▸ Target-pointing data

######

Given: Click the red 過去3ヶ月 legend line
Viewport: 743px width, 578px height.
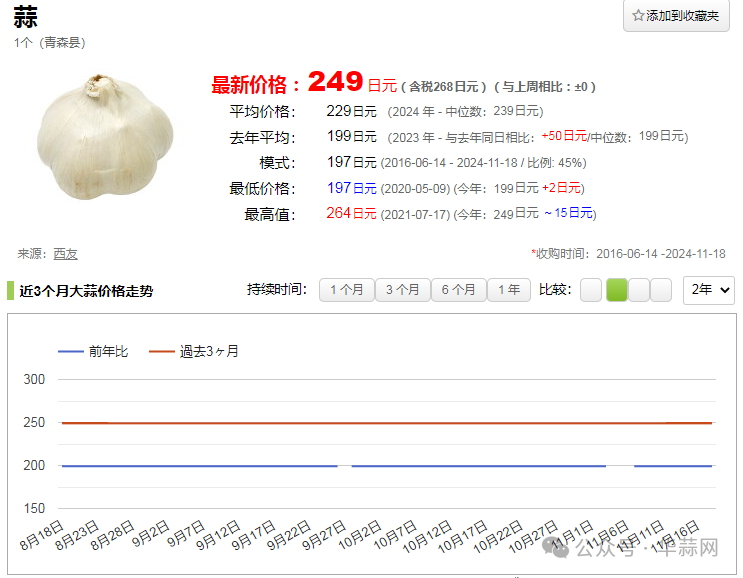Looking at the screenshot, I should tap(161, 351).
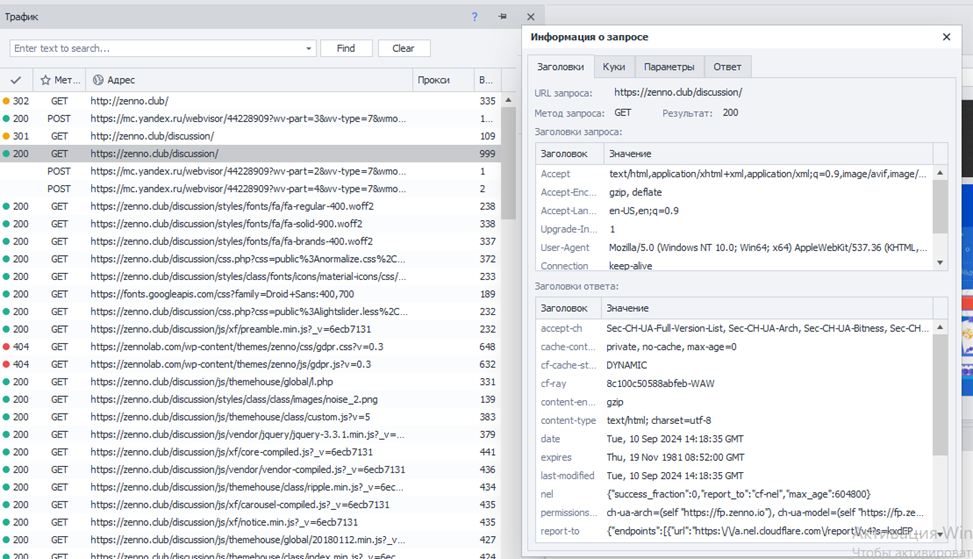Image resolution: width=973 pixels, height=559 pixels.
Task: Select the fonts.googleapis.com request row
Action: tap(222, 294)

######

▸ WHAT IS EXPECTED
Recast all of the records above as a numbered list with one line per item, skipping any blank lines and leaving out the pictures.

▸ FULL SOLUTION
1. Given: Click the red 過去3ヶ月 legend line
2. Viewport: 743px width, 578px height.
3. Looking at the screenshot, I should tap(161, 351).
4. Image resolution: width=973 pixels, height=559 pixels.
5. Task: Select the fonts.googleapis.com request row
6. Action: tap(222, 294)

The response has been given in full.